INPUT RECORDS:
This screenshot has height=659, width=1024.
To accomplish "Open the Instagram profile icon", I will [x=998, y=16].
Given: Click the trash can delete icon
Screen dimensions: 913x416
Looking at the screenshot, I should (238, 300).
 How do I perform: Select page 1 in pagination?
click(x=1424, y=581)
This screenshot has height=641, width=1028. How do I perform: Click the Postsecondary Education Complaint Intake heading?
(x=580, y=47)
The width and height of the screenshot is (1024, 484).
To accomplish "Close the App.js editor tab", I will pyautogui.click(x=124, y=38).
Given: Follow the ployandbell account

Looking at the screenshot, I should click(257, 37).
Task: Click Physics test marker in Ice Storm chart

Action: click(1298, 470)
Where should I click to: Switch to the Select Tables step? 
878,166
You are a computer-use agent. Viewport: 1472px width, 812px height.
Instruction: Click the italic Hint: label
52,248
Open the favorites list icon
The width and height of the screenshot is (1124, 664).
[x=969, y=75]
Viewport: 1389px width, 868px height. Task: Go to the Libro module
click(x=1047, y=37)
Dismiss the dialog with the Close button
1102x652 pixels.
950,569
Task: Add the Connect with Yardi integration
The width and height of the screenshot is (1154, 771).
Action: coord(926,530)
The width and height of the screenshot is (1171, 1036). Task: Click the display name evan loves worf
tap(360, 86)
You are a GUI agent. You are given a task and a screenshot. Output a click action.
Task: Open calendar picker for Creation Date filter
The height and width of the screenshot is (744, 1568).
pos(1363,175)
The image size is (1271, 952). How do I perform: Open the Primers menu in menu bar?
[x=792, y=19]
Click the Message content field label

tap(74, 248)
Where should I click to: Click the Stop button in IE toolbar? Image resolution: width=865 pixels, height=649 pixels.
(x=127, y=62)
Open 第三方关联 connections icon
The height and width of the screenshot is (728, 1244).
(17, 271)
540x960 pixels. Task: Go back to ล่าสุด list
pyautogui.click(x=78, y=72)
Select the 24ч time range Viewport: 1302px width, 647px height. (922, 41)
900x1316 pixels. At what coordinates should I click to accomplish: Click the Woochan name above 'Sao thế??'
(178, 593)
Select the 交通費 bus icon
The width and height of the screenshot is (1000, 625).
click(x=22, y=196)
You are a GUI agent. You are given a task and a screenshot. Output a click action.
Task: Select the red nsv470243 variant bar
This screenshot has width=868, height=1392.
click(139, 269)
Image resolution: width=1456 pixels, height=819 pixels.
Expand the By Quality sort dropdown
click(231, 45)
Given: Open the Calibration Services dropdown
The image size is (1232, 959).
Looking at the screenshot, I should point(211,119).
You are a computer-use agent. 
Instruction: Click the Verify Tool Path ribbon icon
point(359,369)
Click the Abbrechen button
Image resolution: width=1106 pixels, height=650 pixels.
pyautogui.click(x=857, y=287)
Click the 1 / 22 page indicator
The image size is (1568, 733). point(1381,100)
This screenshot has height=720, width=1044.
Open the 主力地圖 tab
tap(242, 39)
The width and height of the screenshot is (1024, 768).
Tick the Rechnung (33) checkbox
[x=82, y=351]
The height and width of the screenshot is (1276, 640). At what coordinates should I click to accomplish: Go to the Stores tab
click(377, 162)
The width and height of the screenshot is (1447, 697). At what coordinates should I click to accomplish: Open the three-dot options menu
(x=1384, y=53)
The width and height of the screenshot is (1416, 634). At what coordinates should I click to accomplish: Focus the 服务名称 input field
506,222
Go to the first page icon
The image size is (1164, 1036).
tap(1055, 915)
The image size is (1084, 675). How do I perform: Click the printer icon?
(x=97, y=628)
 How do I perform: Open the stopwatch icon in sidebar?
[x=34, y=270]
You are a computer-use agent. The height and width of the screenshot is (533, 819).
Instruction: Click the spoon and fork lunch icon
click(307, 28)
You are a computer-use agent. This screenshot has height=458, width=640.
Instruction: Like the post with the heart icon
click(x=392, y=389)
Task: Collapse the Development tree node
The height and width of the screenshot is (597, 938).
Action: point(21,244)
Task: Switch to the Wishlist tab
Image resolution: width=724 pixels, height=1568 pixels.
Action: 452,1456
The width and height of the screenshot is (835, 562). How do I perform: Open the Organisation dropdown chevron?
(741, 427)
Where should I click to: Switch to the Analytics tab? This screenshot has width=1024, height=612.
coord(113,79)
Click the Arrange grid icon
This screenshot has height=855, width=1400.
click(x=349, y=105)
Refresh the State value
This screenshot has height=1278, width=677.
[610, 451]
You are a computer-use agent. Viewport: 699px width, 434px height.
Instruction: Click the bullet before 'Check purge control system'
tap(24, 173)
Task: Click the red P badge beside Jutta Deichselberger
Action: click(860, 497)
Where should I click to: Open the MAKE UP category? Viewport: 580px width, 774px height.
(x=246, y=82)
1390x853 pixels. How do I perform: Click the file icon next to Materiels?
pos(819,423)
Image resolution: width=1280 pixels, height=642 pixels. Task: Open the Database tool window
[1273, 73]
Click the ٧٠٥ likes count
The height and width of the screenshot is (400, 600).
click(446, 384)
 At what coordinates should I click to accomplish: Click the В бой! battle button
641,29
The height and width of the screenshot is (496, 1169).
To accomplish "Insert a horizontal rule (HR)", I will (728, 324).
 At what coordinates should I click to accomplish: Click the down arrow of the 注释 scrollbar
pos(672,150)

TASK OBJECTIVE: The listing above holds a line with "Task: Select the red nsv470243 variant bar" and a line with "Given: Open the Calibration Services dropdown". Print the stretch from the first through the second, exactly and alone.

WRITTEN RESPONSE:
Task: Select the red nsv470243 variant bar
This screenshot has width=868, height=1392.
click(139, 269)
Image resolution: width=1456 pixels, height=819 pixels.
Expand the By Quality sort dropdown
click(231, 45)
Given: Open the Calibration Services dropdown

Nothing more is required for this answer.